Update the status of a failed operation.

recommended_action: Suggested operator action (e.g., "escalate", "manual_check", "replay"). Empty string preserves the existing value.

increment_retry_count abstractmethod

increment_retry_count(id: str) -> bool

Increment retry count and update last_retry_at

mark_as_resolved abstractmethod

mark_as_resolved(
    id: str,
    resolution_type: str,
    resolution_note: str = "",
    resolved_by_id: int | None = None,
) -> bool

Mark a failed operation as resolved

get_expired_operations abstractmethod

get_expired_operations(
    before_date: datetime, limit: int = 100
) -> list[FailedOperationData]

Get operations that have expired

bulk_update_status abstractmethod

bulk_update_status(ids: list[str], status: str) -> int

Bulk update status for multiple operations

find_by_status abstractmethod

find_by_status(
    status: str,
    domain: str | None = None,
    failure_type: str | None = None,
    limit: int = 100,
) -> list[FailedOperationData]

Find operations by status with optional filters.

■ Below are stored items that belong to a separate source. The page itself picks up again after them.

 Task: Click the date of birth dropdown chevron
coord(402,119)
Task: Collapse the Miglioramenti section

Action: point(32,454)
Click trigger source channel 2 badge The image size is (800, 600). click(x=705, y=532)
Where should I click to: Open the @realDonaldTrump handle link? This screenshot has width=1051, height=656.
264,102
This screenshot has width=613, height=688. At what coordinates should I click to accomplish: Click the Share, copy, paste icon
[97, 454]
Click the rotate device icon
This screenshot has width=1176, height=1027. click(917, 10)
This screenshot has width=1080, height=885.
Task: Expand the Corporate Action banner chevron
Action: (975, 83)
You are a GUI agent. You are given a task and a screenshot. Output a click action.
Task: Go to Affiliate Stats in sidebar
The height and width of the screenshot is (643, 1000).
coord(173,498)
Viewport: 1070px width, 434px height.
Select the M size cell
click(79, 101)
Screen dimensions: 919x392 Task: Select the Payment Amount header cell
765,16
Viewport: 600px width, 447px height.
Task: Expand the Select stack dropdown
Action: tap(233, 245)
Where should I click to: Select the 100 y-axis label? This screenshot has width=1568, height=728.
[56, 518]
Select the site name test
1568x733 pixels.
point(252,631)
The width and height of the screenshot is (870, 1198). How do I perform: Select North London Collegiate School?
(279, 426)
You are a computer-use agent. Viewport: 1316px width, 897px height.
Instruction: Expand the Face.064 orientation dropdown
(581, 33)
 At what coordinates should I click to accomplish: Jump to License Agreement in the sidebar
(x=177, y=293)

Distinct contract from find: positional status is required, results are ordered created_at ASC, and there is no offset. Used by replay/SLA paths that consume a single status oldest-first.

find abstractmethod

find(
    *,
    status: str | None = None,
    domain: str | None = None,
    failure_type: str | None = None,
    offset: int = 0,
    limit: int = 100
) -> list[FailedOperationData]

Paginated cross-status query with optional filters.

Results ordered by created_at DESC (newest-first). No filter returns all statuses — the default scope is "no filter = all", so escalated/terminal statuses (permanently_failed, requires_review) are visible by default. Mirrors the sibling archive repositories' find(*, ..., offset, limit) contract.

count abstractmethod

count(
    *,
    status: str | None = None,
    domain: str | None = None,
    failure_type: str | None = None
) -> int

Count operations matching filters (no filter = all statuses).

count_created_in_window abstractmethod

count_created_in_window(
    start: datetime, end: datetime
) -> int

Count operations whose created_at is in the inclusive [start, end].

Counts every status (no status scope): an entry created in the window that was later resolved/archived still consumed budget when it failed, so the windowed inflow count must not be status-scoped. Powers the Error Budget windowed inflow source.

find_replayable abstractmethod

find_replayable(
    max_retries: int,
    domain: str | None = None,
    failure_type: str | None = None,
    limit: int = 100,
) -> list[FailedOperationData]

Find operations that can be replayed (pending and retry_count < max_retries)

find_sla_breached abstractmethod

find_sla_breached(
    current_time: datetime,
    sla_thresholds: dict[str, timedelta],
) -> list[FailedOperationData]

Find operations that have breached their SLA

find_expired abstractmethod

find_expired(
    current_time: datetime,
) -> list[FailedOperationData]

Find operations past their retention period

get_statistics abstractmethod

get_statistics() -> dict[str, Any]

Get statistics about failed operations

get_facet_counts abstractmethod

get_facet_counts(
    *, status: str | None = None, domain: str | None = None
) -> dict[str, dict[str, int]]

Faceted status×domain counts for the admin-console DLQ filter.

Returns {"by_status": {status: n, ...}, "by_domain": {domain: n, ...}} with zero-count buckets dropped.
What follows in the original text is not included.